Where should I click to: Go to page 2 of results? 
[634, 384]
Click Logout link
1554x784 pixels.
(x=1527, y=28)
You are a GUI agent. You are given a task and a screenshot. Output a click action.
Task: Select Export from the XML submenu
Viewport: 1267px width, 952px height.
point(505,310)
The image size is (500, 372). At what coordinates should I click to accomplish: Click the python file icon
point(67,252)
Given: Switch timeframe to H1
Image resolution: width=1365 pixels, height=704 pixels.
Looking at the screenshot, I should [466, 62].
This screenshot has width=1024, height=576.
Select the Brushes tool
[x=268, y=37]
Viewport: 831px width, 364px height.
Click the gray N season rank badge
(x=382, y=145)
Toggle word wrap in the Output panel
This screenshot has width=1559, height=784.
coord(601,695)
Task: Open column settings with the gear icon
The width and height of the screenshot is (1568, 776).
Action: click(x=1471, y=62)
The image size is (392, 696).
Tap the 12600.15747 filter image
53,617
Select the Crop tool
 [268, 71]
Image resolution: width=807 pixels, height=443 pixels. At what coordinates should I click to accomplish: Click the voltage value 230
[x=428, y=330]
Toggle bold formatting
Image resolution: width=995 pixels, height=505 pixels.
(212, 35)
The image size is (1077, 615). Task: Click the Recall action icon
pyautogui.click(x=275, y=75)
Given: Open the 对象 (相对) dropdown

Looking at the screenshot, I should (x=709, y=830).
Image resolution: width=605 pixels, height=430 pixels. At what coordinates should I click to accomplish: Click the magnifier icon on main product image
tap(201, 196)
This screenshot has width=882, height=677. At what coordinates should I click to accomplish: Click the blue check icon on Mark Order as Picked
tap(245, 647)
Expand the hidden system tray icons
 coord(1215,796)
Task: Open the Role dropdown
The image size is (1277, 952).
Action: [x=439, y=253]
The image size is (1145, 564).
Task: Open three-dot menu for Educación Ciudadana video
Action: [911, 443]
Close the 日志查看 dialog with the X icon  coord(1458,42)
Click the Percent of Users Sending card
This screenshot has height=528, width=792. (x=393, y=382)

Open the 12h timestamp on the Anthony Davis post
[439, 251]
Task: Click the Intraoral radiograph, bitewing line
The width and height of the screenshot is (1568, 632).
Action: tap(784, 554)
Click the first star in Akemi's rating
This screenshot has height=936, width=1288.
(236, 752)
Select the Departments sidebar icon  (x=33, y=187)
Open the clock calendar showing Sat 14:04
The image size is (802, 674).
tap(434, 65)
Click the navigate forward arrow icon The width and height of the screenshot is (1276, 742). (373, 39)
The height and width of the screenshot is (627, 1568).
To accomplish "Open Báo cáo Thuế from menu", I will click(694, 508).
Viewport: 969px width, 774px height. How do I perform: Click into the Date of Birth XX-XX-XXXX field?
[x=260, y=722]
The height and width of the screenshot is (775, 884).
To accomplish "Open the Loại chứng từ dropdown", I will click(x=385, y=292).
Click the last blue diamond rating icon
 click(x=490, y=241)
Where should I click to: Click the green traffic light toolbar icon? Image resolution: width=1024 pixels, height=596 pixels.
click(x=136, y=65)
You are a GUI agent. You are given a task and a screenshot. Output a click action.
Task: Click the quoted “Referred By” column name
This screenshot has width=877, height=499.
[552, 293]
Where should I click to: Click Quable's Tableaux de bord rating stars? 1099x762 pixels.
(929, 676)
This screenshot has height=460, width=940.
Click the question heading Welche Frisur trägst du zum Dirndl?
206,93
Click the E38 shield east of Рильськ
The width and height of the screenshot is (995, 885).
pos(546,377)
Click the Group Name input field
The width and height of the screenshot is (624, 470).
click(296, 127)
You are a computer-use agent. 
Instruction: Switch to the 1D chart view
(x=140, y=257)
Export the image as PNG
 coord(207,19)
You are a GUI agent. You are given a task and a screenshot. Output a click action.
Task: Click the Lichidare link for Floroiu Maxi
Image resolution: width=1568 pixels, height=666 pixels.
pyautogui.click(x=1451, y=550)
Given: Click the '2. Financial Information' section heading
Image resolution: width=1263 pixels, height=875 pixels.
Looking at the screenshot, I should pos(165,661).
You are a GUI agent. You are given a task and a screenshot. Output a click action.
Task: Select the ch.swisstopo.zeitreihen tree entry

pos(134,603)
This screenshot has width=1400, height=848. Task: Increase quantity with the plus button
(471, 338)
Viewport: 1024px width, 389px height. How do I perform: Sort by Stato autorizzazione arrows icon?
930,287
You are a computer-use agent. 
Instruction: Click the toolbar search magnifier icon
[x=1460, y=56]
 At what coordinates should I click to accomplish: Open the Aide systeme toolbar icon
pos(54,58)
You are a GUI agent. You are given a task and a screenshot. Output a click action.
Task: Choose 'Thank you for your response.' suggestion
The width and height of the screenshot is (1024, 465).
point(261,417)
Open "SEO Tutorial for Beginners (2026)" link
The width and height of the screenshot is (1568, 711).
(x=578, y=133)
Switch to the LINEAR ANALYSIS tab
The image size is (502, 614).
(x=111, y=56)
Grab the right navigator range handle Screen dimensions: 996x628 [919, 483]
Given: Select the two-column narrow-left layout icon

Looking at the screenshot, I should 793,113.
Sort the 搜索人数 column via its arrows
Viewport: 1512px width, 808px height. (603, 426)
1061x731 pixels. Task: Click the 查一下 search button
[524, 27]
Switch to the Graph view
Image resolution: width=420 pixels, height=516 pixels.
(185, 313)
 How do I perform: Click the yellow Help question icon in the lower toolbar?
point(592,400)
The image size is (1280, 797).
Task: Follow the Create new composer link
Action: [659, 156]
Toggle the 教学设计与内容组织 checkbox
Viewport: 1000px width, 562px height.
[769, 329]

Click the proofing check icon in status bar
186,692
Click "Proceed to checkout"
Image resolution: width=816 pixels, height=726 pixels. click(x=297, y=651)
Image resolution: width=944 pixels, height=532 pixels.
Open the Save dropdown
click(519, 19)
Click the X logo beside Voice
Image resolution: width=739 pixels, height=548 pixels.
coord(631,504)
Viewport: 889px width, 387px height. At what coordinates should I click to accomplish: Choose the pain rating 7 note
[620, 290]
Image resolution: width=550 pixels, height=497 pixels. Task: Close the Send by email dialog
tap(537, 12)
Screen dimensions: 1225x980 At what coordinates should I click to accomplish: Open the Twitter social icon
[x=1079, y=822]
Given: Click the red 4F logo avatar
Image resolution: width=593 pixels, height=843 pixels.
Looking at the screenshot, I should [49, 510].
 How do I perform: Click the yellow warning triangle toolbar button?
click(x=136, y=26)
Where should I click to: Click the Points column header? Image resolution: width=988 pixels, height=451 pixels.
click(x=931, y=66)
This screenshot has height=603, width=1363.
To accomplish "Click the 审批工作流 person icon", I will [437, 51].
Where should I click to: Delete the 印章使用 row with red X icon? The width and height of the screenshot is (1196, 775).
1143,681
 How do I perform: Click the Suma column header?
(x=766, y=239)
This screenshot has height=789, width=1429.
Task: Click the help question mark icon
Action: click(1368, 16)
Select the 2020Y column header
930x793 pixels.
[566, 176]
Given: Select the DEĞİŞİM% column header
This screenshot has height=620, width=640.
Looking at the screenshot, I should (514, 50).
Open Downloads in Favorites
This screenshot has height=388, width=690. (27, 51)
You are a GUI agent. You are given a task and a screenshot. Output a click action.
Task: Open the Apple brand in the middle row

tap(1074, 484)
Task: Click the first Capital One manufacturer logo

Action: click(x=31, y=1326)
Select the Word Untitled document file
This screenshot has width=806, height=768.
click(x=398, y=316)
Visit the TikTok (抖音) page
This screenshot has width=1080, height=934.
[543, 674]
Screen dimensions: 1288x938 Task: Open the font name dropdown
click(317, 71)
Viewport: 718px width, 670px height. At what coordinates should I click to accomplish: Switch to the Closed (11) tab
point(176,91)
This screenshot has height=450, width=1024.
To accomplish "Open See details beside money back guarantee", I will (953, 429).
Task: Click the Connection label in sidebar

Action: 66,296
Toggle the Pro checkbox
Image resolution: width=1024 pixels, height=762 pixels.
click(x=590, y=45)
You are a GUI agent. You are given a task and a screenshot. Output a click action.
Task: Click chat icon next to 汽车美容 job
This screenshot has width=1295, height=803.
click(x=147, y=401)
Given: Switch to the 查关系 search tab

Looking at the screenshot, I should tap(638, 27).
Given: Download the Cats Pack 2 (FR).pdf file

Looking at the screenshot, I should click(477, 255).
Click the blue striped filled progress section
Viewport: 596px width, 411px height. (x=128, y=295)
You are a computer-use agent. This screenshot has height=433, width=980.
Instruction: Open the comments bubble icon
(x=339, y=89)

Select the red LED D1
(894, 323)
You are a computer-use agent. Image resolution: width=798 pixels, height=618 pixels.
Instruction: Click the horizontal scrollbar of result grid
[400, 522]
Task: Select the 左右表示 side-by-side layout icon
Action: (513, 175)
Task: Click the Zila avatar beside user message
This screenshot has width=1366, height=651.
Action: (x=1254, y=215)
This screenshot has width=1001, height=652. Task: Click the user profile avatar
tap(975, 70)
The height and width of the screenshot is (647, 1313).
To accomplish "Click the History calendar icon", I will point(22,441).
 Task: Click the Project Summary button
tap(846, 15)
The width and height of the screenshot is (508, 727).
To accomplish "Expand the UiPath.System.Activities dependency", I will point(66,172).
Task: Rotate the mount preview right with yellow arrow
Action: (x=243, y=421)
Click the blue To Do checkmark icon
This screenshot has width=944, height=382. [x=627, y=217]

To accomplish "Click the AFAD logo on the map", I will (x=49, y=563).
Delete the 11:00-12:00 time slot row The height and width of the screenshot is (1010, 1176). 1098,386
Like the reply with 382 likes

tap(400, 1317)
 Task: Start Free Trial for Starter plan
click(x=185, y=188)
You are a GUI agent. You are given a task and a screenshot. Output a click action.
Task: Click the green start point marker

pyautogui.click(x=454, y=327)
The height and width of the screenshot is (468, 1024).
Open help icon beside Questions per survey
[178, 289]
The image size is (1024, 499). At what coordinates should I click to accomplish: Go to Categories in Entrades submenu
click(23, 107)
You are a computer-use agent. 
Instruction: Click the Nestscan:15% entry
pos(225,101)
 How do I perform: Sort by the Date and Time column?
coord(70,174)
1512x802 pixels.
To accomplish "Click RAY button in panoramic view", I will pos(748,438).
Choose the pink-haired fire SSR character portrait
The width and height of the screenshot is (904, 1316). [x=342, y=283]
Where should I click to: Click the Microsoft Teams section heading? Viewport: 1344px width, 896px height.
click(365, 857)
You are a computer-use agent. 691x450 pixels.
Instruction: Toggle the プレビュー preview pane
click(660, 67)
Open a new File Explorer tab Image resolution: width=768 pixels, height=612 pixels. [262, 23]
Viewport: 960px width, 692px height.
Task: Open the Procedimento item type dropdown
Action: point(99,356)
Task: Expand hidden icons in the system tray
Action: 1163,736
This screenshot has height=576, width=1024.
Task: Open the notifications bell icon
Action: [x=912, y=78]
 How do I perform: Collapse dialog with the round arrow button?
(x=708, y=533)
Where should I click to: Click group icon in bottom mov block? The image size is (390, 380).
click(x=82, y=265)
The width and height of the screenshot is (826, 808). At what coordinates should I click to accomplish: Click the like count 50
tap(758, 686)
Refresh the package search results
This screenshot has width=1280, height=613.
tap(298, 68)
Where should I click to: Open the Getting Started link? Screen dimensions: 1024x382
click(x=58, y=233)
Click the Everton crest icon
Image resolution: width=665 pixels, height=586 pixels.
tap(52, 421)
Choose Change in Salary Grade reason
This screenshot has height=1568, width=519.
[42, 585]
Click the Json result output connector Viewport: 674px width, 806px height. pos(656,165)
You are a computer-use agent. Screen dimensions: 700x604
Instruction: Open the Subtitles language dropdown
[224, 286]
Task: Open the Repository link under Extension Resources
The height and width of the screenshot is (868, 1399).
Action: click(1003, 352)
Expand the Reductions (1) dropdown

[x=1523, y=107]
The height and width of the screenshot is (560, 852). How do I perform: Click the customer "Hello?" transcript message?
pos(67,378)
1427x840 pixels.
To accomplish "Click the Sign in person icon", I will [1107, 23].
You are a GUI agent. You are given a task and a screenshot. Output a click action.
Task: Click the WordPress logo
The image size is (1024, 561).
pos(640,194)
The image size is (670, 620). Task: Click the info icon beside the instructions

====================

■ **INSTRUCTIONS TO FOLLOW**
Scan the records for the string "computer". Copy each line in which it appears.

■ **EXERCISE RESULT**
You are a computer-use agent. 
You are a computer-use agent. 
You are a computer-use agent. This screenshot has height=433, width=980.
You are a computer-use agent. Image resolution: width=798 pixels, height=618 pixels.
You are a computer-use agent. 
You are a computer-use agent. 691x450 pixels.
You are a computer-use agent. Screen dimensions: 700x604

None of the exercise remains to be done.